A shrimp boat will spend another low tide stuck in the sand at Atlantic Beach after the man operating it ran aground and then jumped overboard Monday night.
Crews spent Tuesday trying to get the vessel, "Joe Bip," out to sea, but will have to wait at least until Wednesday.
Kenneth Thomas was operating the boat when it ran aground with a net caught in the wheel.
Thomas jumped in the water when police came, but was reported safe hours later. The Coast Guard searched for him for about 10 hours.
IMAGES: Shrimp boat on beach
"The cops got him onshore, and then nobody knew how to turn the boat off, and the boat was just sucking up sand and was probably going to destroy the beach environment putting off gas or something," witness Adam Hansford said. "So the cops went on deck to try to turn the engine off. No one knew how, not even the first mate. So they had to get the captain to turn the boat off. So as the captain was directing the police officer to turn the boat off, he dove in two feet of water and started swimming."

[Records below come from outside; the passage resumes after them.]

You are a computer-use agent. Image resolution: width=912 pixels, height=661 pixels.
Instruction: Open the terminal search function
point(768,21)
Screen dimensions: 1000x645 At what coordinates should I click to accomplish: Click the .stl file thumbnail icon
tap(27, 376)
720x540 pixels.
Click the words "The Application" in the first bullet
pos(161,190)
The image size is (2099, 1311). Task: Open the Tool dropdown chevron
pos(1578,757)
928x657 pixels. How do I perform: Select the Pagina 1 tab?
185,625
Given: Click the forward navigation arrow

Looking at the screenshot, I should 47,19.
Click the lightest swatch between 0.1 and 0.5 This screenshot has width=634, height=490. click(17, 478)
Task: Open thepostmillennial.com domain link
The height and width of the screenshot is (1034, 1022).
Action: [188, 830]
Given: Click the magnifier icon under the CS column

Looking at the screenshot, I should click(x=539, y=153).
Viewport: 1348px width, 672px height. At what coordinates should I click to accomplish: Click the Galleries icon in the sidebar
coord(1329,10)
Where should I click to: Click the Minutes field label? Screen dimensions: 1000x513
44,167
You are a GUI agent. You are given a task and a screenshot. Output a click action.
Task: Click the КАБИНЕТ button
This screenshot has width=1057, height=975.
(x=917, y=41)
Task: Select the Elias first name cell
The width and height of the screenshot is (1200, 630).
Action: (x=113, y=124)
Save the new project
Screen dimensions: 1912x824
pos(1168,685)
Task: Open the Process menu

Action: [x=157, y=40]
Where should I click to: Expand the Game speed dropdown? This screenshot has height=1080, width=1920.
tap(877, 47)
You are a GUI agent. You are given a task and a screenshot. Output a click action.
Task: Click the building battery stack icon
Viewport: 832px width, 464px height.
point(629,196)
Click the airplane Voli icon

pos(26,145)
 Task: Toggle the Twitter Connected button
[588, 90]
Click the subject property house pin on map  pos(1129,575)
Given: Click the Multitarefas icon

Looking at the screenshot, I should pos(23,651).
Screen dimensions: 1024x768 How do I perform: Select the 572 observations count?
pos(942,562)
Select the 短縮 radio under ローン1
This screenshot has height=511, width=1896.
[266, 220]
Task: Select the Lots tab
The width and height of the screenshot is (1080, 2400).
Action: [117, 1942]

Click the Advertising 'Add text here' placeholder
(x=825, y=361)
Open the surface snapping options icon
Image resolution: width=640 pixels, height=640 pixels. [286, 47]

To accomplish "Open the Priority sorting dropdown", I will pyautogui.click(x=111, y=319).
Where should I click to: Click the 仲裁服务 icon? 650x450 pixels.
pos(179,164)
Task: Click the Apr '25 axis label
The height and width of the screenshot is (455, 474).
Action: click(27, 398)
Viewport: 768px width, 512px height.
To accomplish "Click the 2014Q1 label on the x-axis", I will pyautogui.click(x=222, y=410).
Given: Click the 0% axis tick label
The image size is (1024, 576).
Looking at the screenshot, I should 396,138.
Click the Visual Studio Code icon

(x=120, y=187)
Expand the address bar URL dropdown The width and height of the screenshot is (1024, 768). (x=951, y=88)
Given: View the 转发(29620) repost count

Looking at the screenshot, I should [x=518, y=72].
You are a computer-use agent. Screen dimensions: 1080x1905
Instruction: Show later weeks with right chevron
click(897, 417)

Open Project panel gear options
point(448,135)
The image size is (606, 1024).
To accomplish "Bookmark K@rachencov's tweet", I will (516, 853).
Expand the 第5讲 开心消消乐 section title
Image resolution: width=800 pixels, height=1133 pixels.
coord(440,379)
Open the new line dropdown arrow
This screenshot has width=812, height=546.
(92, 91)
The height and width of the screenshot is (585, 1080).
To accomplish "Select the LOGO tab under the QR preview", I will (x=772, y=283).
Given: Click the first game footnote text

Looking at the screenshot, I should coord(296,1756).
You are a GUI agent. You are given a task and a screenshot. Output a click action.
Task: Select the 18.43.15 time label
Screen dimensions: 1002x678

Thomas' friend Mary Sansoucie said she doesn't know why he may have jumped or gotten stuck, but said he'd been working for more than 12 hours.
"I'm thinking he may have fell asleep and they coasted up on the beach, is what I'm thinking," Sansoucie said. "I haven't gotten to talk to anyone yet, but that's usually about the time he drops anchor if he's out fishing."
Atlantic Beach police questioned Thomas, but there's no word on what, if any, charges may be filed. They said that will be decided once evidence is presented to the state attorney's office.
In the meantime, the boat's owners spent the day unsuccessfully trying to pull the boat back in the water.
"We tried it ourselves with another small boat, and it's just a little bit more than we expected," said Vernon Potts, whose family owns the boat. "So now we're waiting for the tide to come in tomorrow and have another company come in and tow the boat off."
The next high tide comes around 4 a.m. Wednesday, but the family will be waiting much longer than that. Their goal is to get it back out into the water around noon for high tide.
The owner said it's expensive to have the boat towed, but the family is fortunate it's covered by insurance.
Potts said because the boat is fiberglass, it won't sustain too much damage. And overall, he's pretty understanding of the situation.
"This ain't the first thing, first time I saw this happen," Potts said. "People working long days, working nights and days, you know, it's going to happen."
Coast Guard pollution investigators were headed to the scene to check for signs of pollution as a result of the grounding.